* _Required work_:
• a. Answer these questions from the post on high resolution audio below:
(i) What have some of the major labels formed?
(ii) What word length and sample rate does the post give for CD?
(iii) Which three formats does the writer call improvements over 16/44 without counting them as high resolution?
• b. Decide whether each statement agrees with the post on high resolution audio below. Answer yes or no for each, and quote the words from the post that settle it.
(i) The labels use a single designation for every source format.
(ii) The writer says the sonic differences between recordings can be greater than those between formats.
(iii) The writer judges the sampling rate of 24/48 to be adequate.

* _Passage to read_:
Toward a definition of high resolution audio

Posted on June 15, 2014 by soundkeeperb

We are starting to see the idea of high resolution audio gain some traction beyond the audiophile world, where it has been enjoyed for the past several years. Some of the major labels, perhaps seeing new opportunities for commerce, have formed a working group to define exactly what high resolution audio is.

I think we’re going to see a wide variety of perspectives on this one. The labels are using variations of the term “Master Quality”, with different designations, depending on whether the original source is an analog tape, a CD master, or some other digital format. My take is this can be quite vague, particularly in view of the fact that there is such enormous variation from recording to recording, even within one of the above source formats. In some ways, the sonic differences between recordings can far exceed the sonic differences between formats.

Another definition, which seems to come up a lot in the hobbyist fora, is “anything better than CD quality ”, meaning anything where the digital audio is encoded with a word length longer than CD’s 16-bits and a sample rate higher than CD’s 44.1k. (Word length and sample rate are discussed in the previous entry, Is “too much” not enough?)

Sometimes I think terms like “Master Quality” or “CD quality” are oxymorons, like “the sound of silence”, “jumbo shrimp”, “living dead”, or “civil war”.

Personally, I would differentiate between “high resolution” and “not as low resolution”. (How’s that for a selling point? “This new album is not as low resolution as the previous one!” ;-} )

As I hear it, going from 16/44 to 24/44 is an improvement, as is going to 16/48 or 24/48, but I wouldn’t refer to any of these as “high resolution” for the simple reason that to my ears, they are not. 24/44 does not do as much damage to low level information as 16/44 but in my view, it still suffers from an inadequate sampling rate, as does 24/48. The anti-aliasing filter (also discussed in the previous entry) is still way too close to the top of the audible range and its consequences reach down well into the audible range. (Yes, I know some claim otherwise. I’m still waiting to hear the audible evidence to support such claims. So far, it speaks otherwise.)

Stored data entries:
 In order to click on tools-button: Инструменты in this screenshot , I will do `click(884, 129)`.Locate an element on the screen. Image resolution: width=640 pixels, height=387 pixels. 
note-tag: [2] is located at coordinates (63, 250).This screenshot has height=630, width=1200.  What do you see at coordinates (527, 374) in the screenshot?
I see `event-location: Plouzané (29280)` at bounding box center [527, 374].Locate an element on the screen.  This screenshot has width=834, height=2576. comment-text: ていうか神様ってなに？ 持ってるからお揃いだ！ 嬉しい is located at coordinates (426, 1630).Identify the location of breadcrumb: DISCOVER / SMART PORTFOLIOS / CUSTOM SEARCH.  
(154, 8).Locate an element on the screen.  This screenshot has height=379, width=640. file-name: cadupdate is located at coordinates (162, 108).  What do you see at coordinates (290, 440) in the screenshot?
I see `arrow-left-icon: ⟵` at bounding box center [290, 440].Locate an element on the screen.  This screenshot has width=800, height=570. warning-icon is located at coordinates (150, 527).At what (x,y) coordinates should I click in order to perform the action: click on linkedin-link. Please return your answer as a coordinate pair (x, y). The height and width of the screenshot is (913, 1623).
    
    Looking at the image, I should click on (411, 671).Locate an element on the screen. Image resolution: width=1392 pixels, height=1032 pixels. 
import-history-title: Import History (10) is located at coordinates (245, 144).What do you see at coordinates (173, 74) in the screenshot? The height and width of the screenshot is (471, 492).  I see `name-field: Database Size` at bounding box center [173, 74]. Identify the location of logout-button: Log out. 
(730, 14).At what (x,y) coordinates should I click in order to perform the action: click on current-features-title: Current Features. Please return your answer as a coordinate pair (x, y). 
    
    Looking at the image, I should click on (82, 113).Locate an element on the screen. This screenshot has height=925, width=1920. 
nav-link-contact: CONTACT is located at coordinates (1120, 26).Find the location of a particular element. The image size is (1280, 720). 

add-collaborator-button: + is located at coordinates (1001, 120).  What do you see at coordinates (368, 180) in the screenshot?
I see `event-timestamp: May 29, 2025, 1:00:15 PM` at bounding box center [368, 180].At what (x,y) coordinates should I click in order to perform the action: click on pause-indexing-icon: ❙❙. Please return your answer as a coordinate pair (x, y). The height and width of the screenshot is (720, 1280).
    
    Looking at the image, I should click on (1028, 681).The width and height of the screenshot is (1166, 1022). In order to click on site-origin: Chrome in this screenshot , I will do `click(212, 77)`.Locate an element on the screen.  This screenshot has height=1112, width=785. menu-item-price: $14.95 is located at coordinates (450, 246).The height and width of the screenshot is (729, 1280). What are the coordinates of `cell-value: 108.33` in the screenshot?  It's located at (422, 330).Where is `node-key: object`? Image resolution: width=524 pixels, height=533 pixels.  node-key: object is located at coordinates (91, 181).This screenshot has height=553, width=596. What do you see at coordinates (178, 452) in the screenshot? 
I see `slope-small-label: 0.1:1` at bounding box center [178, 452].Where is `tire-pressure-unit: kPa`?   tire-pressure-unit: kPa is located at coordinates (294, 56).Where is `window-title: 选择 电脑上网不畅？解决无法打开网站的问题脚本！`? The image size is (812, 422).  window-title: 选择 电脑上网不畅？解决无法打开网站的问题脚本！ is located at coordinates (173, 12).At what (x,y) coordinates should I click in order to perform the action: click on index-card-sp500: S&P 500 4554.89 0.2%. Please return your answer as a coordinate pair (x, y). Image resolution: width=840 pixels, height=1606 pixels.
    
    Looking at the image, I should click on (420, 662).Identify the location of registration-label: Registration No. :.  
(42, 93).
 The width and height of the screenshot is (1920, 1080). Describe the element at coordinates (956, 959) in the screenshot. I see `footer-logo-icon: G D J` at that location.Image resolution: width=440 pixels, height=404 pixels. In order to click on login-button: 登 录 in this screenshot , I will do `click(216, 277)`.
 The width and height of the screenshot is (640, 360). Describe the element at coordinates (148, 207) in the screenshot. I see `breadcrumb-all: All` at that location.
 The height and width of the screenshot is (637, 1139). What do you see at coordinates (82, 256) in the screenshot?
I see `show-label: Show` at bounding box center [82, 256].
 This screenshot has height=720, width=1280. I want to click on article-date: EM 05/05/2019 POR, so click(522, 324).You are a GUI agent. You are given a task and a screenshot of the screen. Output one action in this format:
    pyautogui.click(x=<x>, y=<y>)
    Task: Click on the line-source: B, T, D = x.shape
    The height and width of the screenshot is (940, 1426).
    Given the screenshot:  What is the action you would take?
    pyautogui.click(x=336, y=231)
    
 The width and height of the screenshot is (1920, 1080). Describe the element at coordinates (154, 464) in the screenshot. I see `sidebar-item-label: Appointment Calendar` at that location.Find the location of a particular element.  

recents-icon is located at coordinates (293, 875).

* _Solutions per task_:
• a.
(i) A working group to define exactly what high resolution audio is.
(ii) A word length of 16 bits and a sample rate of 44.1k.
(iii) 24/44, 16/48 and 24/48.

• b.
(i) No: "with different designations, depending on whether the original source is an analog tape, a CD master, or some other digital format"
(ii) Yes: "In some ways, the sonic differences between recordings can far exceed the sonic differences between formats."
(iii) No: "it still suffers from an inadequate sampling rate, as does 24/48"